Postnatal depression is not limited to women following childbirth, some men experience it too and this is known as Paternal Postnatal Depression. In the first two months after birth it is thought that up to a quarter of men may experience symptoms of depression. Many things can affect how likely this is to happen such as stress, biological factors, lack of support or being excluded from the new relationship between the mother and the baby. Other factors include a change to your role, previous emotional difficulties, lack of sleep and living with a partner who is depressed.
Symptoms of Paternal Postnatal Depression
It is thought that the symptoms of Paternal PND are similar to maternal PND and can include:
- Changes in your emotions or feelings: such as feeling sad, anxious, disconnected, guilty, inadequate, alone, unable to cope, feelings of anger, frustration or irritability.
- Changes in your thoughts: losing confidence, worrying about death, irrational or negative thought
- Changes in your body: poor sleep, changes in appetite, tearfulness, poor concentration
- Changes in your behaviour: finding it difficult to do even the simplest of things, cutting yourself off, finding it hard to bond with your baby, being inactive for long periods of time, becoming quite obsessive about certain routines.
It is important to note that not everyone who is depressed has all of these symptoms. However, if you experience several of the symptoms listed above and these are not getting better over time, then you may be suffering from depression. Paternal PND does not always happen straight after your child is born. It may take longer to develop than maternal PND. It is important that you take steps to help yourself and/or seek help from others.
What can be done if you have Paternal PND?
If you are struggling following the birth of your baby then it is very important to tell your GP about how you are feeling. You may decide you need more support and want to be referred to a therapist which your GP will be able to arrange for you. Treating your depression will help you feel happier and more settled in your new role as a father. Anti-depressant medication may be an option to consider. They can help ease the symptoms of moderate or severe PND and give you some breathing space to adjust to all the changes involved in becoming a father.
Aside from your doctor, there are also things you can do to help yourself. The following are helpful advice and activities which might help:
Talk to your partner. We know that a lack of social support contributes to depression. It is important to try and let your partner know how you feel. This will help them to be more supporting and comforting as it will help them understand why you may have been acting differently. Parenting is tough and couples that can help each other will be in a stronger position.
Talk to other fathers. It may help to meet other new dads. Dads groups are becoming more and more common as a place for them to share their thoughts and experiences of becoming a parent with their peers. Check your local NCT branch or family information service for groups or go online. Some useful websites for fathers are: www.dad.info www.fatherhoodinstitute.org www.dadsmatteruk.org and www.netmums.com who have a section on male pnd.
Do something active. Take some exercise every day, like a walk with the buggy or other exercise that you used to enjoy. Any kind of activity that increases your heart rate will have a positive effect on your mood.
Be involved: However you are feeling, you are very important to your baby. It’s the little things that help you and your baby build a relationship, such as holding and talking to your baby, bathing and changing nappies.

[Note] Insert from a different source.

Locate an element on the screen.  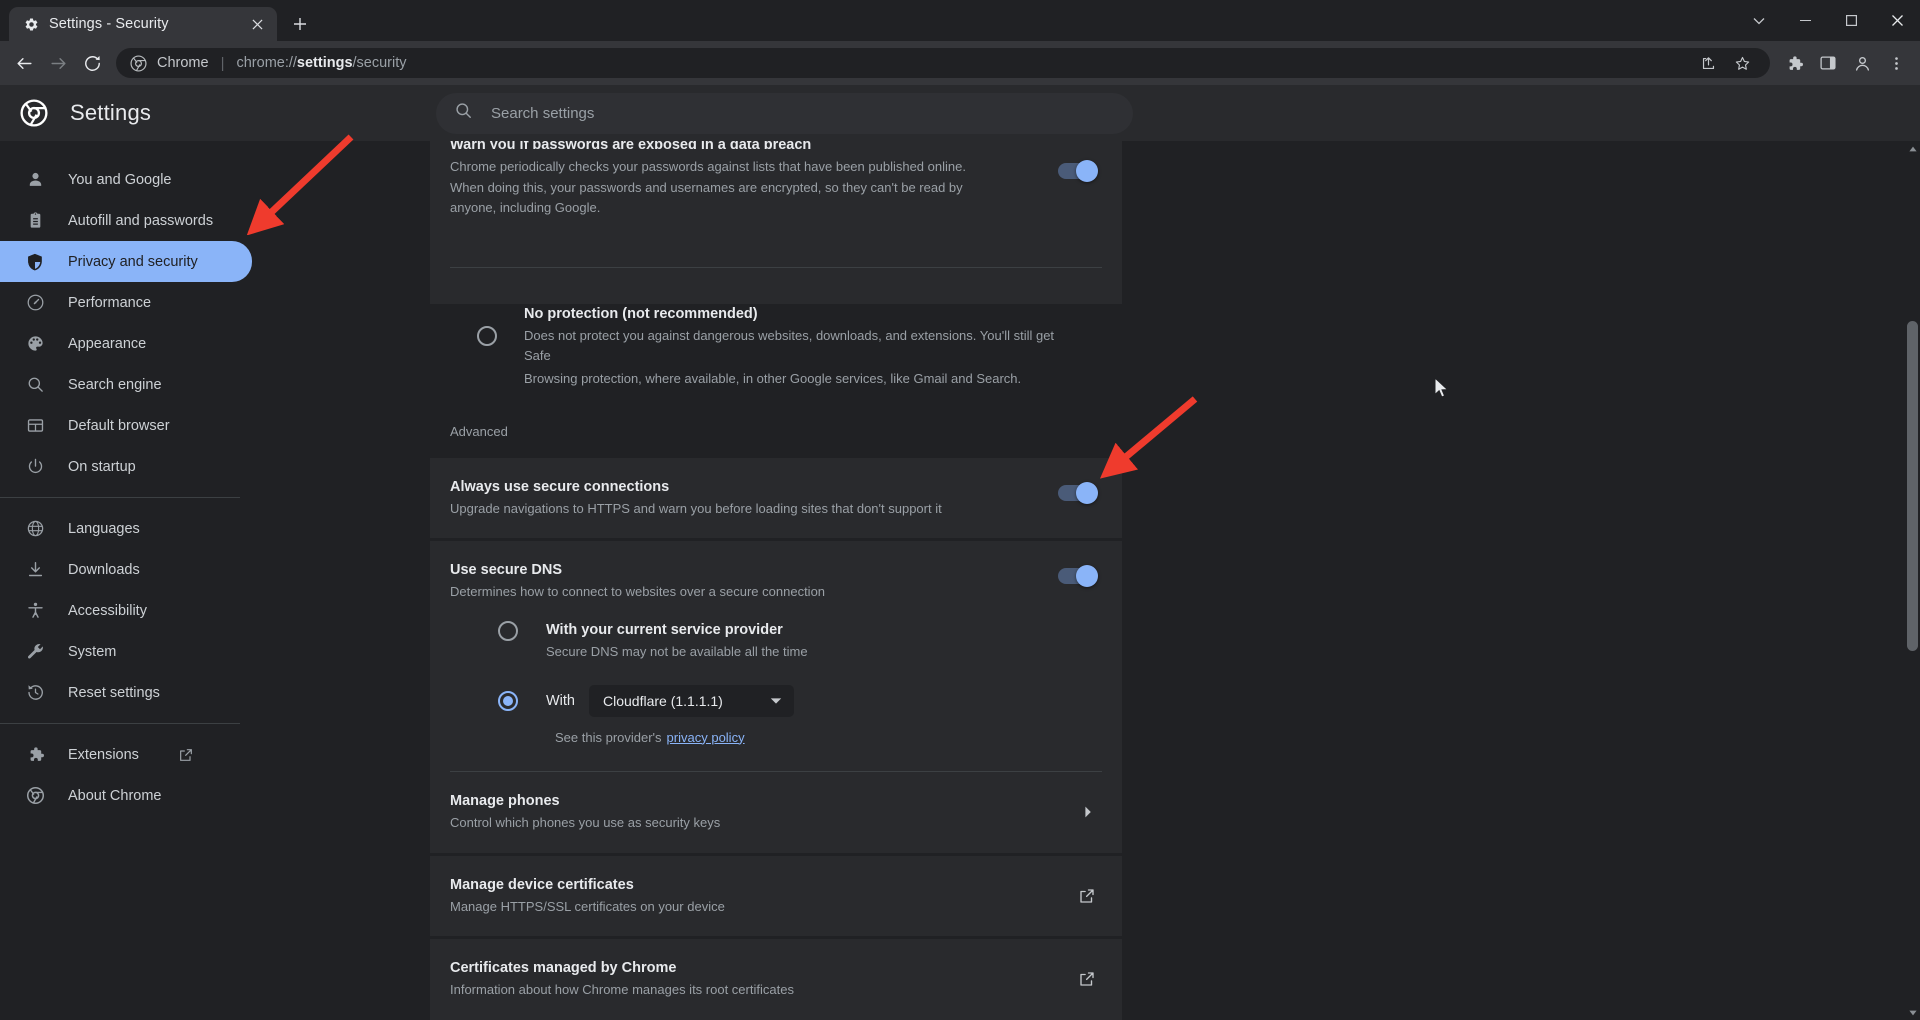
sidebar-item-privacy-and-security: Privacy and security is located at coordinates (126, 262).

Look after yourself: Eat well and aim for 3 balanced meals a day. Avoid negative coping strategies such as drinking too much or working too hard. Try to keep in touch with your friends (even if it is less frequent) and find ways to keep up your hobbies and interests as much you as you can.
Recognising you might be experiencing PND and seeking help can be hard but it is the first step towards feeling better. No new parent should be embarrassed about seeking help or feel they can’t talk about it. Recovery from PND is gradual but you will make a full recovery with the right help and support.